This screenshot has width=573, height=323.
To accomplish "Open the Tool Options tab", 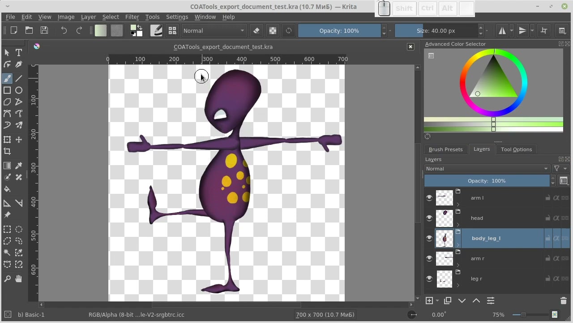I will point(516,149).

* * *

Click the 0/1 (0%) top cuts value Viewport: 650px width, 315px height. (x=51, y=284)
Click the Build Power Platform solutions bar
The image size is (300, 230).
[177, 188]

TASK DETAILS
Every line of the entries above that holds "height" should be copied out.

TASK RESULT
This screenshot has width=573, height=323.
Click the 0/1 (0%) top cuts value Viewport: 650px width, 315px height. (x=51, y=284)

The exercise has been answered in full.